Ateş sancısı sardı kapısı kapanan asırlara
Bilmem kaç yüzyıl önce bu doğum sancısı
Demir dağı postlara sardı, çıkmak için ardına
Işığı gösterdi uluyarak Gökyeleli Kurt Ana.
Tanrı dağlarının vadisinde gür ateşle taştılar
Özgürlük ateşini tutuşturup Urala yol aldılar
Derin vadilere kanat çırptı kara pençeli kartallar
Aydınlatarak, ısıtarak geceyi böldü Gök Börüler.
O ateşten bir kız doğdu ak tenli ala ceylan
Saçları her mevsimin umudu, gözleri gece
Çeliktendi yüreği ve Ateştendi sözleri
Bakışları Kurt, vatanı Turan, Oguzdandı töresi.

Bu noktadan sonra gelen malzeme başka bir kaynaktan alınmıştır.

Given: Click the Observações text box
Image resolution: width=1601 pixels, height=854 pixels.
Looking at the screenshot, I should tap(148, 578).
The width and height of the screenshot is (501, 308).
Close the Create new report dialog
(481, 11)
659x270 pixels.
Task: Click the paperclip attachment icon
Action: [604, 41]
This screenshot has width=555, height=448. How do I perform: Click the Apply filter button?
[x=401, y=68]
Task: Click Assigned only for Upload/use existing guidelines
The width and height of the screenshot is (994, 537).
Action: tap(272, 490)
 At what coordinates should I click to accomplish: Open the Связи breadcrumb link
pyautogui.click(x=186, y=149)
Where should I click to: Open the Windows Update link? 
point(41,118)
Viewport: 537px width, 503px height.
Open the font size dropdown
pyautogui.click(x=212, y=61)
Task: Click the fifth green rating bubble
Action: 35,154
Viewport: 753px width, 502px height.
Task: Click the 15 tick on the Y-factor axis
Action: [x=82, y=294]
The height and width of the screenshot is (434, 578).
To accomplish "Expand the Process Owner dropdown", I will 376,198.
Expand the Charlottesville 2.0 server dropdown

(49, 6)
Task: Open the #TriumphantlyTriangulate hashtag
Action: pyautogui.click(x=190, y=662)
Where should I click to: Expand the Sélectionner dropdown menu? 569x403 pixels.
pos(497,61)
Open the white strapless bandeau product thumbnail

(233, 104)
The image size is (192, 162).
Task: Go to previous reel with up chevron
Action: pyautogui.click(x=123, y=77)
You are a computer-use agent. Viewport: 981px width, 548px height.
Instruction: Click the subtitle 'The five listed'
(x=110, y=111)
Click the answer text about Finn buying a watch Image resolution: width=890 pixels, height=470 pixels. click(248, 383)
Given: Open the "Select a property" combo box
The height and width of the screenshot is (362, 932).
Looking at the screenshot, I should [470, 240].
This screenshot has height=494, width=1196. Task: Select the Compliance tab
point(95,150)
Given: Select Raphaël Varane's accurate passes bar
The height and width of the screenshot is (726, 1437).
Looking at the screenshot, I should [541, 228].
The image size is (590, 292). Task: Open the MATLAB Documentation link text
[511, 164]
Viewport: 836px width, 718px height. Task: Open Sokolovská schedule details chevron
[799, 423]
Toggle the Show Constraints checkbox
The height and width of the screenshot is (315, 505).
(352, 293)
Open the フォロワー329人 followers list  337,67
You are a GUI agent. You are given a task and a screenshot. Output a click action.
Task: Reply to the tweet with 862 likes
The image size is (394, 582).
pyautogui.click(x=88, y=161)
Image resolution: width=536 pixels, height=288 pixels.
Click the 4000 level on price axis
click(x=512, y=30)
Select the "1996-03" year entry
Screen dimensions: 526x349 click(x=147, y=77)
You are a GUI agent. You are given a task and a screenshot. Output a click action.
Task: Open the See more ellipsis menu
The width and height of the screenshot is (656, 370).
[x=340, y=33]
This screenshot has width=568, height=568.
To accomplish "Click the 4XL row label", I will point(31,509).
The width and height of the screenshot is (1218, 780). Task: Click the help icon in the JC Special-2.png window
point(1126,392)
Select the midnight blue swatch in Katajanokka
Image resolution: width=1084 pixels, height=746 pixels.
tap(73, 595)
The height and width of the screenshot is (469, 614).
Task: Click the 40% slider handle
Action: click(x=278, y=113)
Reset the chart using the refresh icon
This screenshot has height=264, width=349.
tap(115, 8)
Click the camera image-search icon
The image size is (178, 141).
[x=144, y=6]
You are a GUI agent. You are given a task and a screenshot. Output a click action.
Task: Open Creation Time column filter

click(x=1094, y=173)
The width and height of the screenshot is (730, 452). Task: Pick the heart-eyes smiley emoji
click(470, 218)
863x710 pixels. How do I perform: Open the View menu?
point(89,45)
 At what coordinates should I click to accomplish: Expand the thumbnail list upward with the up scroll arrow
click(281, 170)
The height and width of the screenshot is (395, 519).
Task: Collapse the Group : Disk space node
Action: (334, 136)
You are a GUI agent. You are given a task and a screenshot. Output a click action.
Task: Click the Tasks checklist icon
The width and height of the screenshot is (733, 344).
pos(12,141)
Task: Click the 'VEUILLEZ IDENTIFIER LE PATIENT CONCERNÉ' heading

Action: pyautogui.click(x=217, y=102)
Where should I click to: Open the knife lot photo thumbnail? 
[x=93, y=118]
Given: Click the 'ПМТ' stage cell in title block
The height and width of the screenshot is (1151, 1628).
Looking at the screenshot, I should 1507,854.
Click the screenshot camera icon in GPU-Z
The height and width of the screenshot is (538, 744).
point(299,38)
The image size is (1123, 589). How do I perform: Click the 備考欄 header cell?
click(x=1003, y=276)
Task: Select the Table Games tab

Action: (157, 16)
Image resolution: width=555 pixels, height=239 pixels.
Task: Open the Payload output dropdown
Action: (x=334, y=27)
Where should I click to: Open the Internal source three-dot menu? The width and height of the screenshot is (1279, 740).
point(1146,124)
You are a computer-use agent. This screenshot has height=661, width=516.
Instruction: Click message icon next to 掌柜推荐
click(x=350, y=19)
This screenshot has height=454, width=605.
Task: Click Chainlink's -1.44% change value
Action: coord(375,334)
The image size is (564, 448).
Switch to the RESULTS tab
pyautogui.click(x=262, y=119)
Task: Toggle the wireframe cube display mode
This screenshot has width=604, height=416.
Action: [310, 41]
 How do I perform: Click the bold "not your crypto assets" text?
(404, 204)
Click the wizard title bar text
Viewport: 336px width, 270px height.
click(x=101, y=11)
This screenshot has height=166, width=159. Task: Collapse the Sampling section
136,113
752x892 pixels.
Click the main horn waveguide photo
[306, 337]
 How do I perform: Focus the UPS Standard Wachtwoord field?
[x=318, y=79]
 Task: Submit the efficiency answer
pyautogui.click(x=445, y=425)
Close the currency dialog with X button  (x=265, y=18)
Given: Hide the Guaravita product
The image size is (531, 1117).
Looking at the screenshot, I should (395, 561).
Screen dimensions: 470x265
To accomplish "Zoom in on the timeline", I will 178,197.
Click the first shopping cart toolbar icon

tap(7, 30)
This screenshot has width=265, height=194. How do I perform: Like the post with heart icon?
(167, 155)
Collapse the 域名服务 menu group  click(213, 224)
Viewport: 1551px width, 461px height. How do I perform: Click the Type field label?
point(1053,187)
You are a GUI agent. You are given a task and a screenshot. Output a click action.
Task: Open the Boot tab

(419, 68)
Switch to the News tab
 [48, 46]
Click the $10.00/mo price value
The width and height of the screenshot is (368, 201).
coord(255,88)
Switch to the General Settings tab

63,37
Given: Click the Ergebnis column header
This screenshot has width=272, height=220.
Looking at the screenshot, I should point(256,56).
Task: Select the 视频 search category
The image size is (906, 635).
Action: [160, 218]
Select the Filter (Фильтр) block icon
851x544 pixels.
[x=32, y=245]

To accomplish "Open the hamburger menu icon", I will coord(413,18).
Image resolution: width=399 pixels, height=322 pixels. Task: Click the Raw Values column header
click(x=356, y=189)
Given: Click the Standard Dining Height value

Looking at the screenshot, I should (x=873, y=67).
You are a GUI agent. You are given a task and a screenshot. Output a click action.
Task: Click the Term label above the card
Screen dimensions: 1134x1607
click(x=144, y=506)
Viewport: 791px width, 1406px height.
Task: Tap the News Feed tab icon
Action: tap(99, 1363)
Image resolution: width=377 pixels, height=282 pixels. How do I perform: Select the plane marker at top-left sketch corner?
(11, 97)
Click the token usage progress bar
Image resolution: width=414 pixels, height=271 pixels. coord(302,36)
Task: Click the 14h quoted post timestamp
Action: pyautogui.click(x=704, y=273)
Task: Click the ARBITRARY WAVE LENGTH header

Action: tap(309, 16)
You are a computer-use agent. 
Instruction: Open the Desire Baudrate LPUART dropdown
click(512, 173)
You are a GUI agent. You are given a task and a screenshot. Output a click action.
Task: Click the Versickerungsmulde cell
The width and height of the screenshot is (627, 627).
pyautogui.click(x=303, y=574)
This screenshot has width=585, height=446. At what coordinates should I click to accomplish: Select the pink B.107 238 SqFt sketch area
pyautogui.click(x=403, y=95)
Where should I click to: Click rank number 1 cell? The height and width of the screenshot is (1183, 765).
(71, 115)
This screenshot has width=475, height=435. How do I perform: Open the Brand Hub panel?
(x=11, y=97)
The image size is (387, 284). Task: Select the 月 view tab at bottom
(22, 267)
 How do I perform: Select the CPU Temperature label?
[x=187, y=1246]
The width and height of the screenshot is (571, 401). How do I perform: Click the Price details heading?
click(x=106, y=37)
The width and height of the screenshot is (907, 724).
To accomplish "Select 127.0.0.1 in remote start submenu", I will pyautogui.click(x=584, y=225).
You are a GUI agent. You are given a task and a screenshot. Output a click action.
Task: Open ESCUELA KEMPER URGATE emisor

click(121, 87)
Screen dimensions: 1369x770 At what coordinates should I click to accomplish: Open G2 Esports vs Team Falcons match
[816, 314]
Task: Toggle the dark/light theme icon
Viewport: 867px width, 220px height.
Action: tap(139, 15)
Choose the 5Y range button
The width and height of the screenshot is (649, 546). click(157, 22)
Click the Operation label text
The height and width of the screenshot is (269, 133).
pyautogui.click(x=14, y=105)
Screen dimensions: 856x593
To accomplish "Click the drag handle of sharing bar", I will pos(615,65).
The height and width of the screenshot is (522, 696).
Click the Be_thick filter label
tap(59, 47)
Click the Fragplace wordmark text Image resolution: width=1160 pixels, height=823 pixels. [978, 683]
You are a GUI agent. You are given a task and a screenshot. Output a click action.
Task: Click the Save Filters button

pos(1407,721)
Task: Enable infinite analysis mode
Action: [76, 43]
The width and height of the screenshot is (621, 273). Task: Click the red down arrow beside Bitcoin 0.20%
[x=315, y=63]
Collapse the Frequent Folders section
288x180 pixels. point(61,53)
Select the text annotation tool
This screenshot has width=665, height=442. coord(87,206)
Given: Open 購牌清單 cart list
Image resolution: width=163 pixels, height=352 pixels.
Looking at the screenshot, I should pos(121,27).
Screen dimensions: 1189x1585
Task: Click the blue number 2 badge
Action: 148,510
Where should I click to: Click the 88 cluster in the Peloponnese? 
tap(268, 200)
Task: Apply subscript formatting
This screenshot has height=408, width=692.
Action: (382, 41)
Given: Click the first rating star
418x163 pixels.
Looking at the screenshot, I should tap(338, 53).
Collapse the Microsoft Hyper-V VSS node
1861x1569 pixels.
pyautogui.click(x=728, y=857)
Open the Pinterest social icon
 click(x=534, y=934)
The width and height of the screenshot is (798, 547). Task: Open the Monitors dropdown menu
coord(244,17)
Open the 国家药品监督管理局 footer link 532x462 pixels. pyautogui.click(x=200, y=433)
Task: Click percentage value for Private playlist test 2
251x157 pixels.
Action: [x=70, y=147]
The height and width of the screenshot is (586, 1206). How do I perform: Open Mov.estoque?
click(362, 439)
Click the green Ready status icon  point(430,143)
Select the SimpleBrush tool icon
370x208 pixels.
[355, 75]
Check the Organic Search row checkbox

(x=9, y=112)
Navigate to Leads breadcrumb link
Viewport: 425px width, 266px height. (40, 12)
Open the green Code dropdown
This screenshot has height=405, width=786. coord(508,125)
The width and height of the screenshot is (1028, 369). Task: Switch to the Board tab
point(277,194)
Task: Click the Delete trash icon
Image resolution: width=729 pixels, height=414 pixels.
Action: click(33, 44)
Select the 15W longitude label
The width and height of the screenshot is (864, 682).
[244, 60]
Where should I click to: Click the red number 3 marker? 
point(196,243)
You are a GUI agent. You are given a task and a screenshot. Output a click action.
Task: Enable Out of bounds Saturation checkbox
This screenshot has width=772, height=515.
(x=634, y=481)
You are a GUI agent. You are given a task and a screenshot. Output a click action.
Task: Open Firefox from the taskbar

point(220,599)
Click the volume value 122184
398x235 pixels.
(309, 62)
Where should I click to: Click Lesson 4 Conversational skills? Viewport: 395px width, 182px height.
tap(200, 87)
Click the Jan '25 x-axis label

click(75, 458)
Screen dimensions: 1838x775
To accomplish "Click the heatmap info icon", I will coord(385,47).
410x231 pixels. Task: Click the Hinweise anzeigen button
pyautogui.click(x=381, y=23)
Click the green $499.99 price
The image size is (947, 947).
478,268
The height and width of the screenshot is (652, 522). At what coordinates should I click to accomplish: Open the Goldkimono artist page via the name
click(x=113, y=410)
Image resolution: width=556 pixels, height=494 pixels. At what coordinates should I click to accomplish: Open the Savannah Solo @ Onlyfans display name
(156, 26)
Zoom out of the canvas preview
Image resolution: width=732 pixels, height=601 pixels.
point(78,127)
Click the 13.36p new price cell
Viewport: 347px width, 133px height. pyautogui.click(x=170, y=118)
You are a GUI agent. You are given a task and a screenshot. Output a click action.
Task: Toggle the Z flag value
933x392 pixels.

Koşturuyordu tulparını dörtnala Hazara
Yüce bir davanın doruğundan kalkıyordu şaha
O kızı görende ay secde ederdi çehresine
Bini bir, biri binlere bölen yüreğinde ulu ece.
Yıldızı olmayan gecelere doğardı karanlıklarda
Ya güneşti yıldızları solduran puslu havalarda
Yada karanlıkta yörüngesini aydınlatan pusula
O ateşin pişirdiği güneş ve karanlığın kızıydı
O bozkırın ateş çiçeği, saçları tulparlara yele
Obaların kuzel yıldızı, hem gündüz dü hem gece..
NOGAYTÜRK
5.0
100% (7)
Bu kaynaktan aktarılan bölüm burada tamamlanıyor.